Le riflessioni sullo sguardo e sui meccanismi della finzione cinematografica, da Jean-Luc Godard in poi, non sono certo materia nuova per lo spettatore smaliziato; ma il film di Gaglianone si rivela interessante per come mescola i diversi registri di cui si serve, e per la sua natura di progetto in itinere, che ha preso forma e consistenza (in modo evidente) nel corso della sua realizzazione. Per almeno un'ora, il regista riesce ad amalgamare bene la materia di cui dispone, nonostante qualche eccesso di didascalismo (i dettagli sulle lacrime degli studenti) e affidandosi a un'ottima, e spontanea, alchimia tra il protagonista e i bravissimi attori non professionisti. Mastandrea conduce il gioco con esperienza, pennellando le sue lezioni di un credibile umorismo, fermandosi sempre un passo prima dell'istrionismo fine a sé stesso, e riuscendo a far emergere, con naturalezza, le storie dei co-protagonisti. I loro volti e i loro racconti, così autentici, annullano con facilità le mediazioni del mezzo cinematografico, risaltando in tutta la durezza ed emotività che esprimono. Tuttavia, il carattere così peculiare del soggetto ha finito per portare anche qualche squilibrio in fase narrativa, evidente soprattutto nell'ultima parte. L'impressione è che, giunto al culmine di un climax, il regista non sappia come concludere la vicenda, non dando alcun seguito ad elementi che sembravano importanti (la malattia del protagonista) e inserendone altri posticci e poco convincenti (il monologo nei minuti finali). Lo stesso finale, pur sottolineando un carattere "circolare" della narrazione, lascia un evidente senso di incompiutezza.

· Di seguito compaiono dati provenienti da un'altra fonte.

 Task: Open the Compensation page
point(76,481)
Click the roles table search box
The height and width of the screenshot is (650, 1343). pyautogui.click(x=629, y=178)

Va tuttavia riconosciuto, pur nei limiti e nelle imperfezioni del progetto, il coraggio di Gaglianone nel proporre un soggetto così battuto dal nostro cinema (i drammi sociali, e specie quelli sull'immigrazione, si sono moltiplicati negli ultimi anni) inserendovi un punto di vista nuovo, almeno per i nostri standard: quello di un cinema che si interroga sui suoi stessi meccanismi, sul confine tra realtà e finzione, tra racconto e ricostruzione, tra vita colta nel suo dispiegarsi e la sua (ri)organizzazione cinematografica. Se è vero che l'amalgama non sempre funziona al meglio, e il materiale a tratti sfugge di mano al regista, gli intenti, e parte della resa, vanno comunque premiati.